Start of PROVIDED INFORMATION
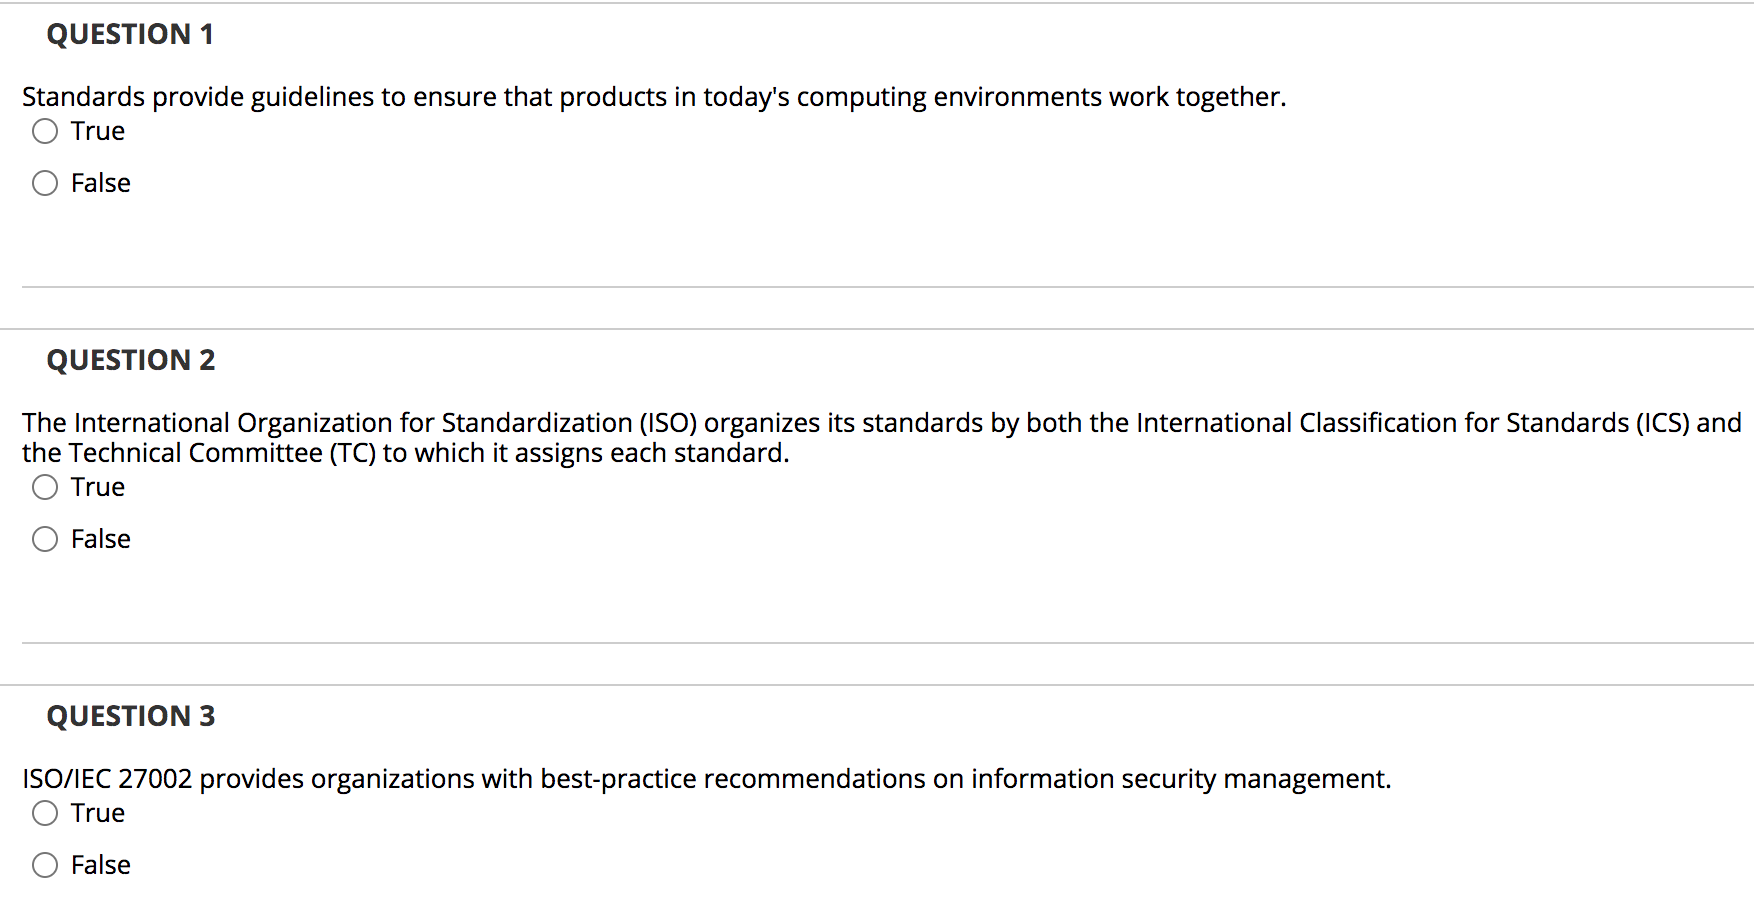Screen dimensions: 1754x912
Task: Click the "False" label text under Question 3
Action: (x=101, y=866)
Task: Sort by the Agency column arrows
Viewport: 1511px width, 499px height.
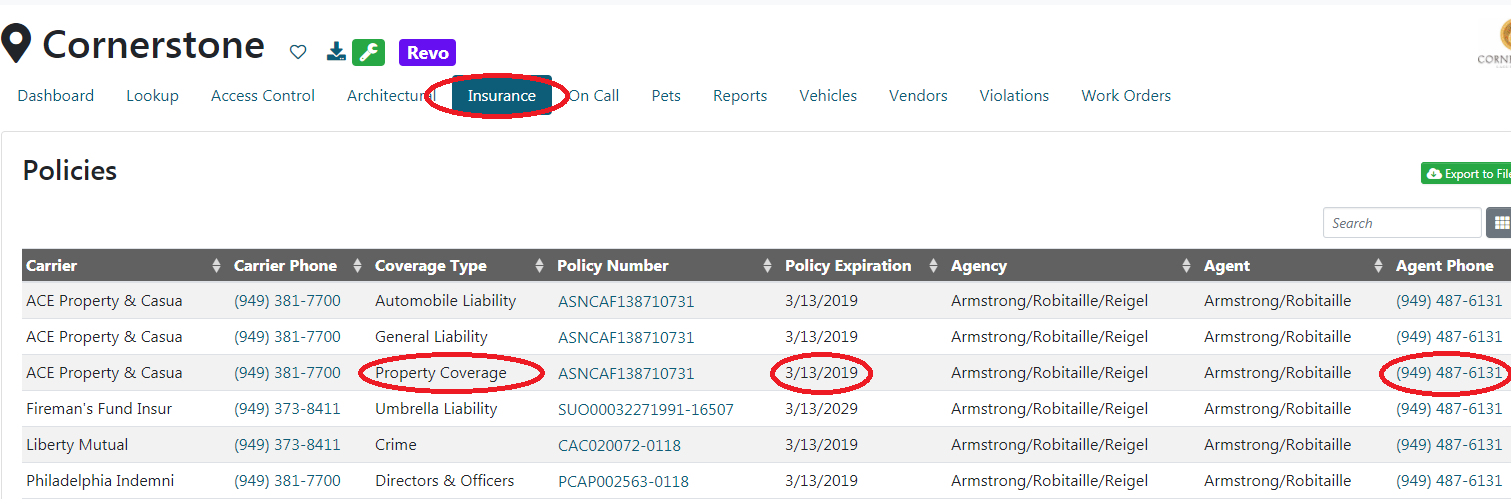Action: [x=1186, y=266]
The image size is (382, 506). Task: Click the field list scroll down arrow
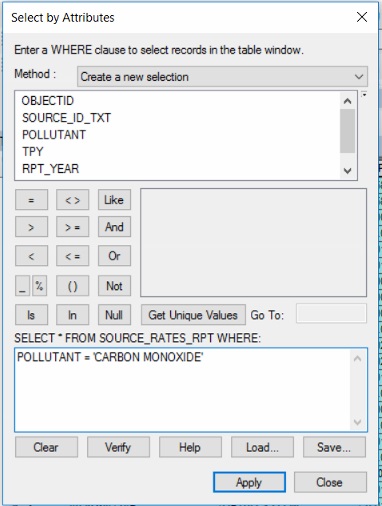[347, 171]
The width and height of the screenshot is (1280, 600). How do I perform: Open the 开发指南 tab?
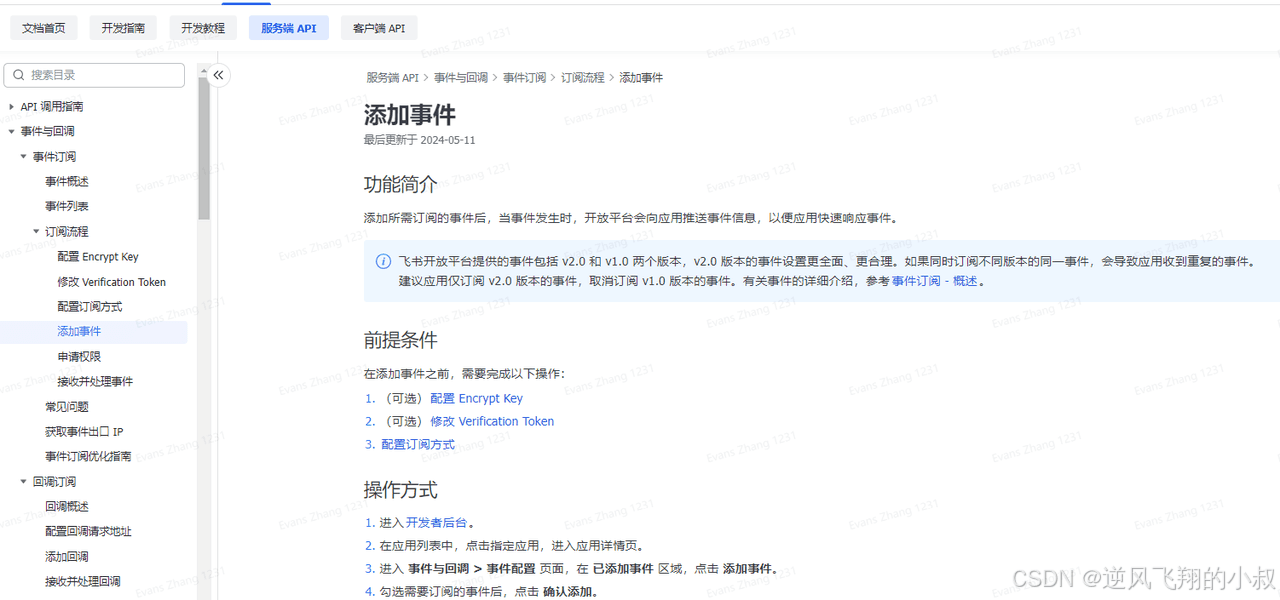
End of PROVIDED INFORMATION
PROMPT:
All lines from the line containing "The image size" through the end of the listing above are to be given again exactly; pictures are not part of the copy.

REPLY:
The image size is (382, 506). Task: Click the field list scroll down arrow
[347, 171]
The width and height of the screenshot is (1280, 600). How do I perform: Open the 开发指南 tab?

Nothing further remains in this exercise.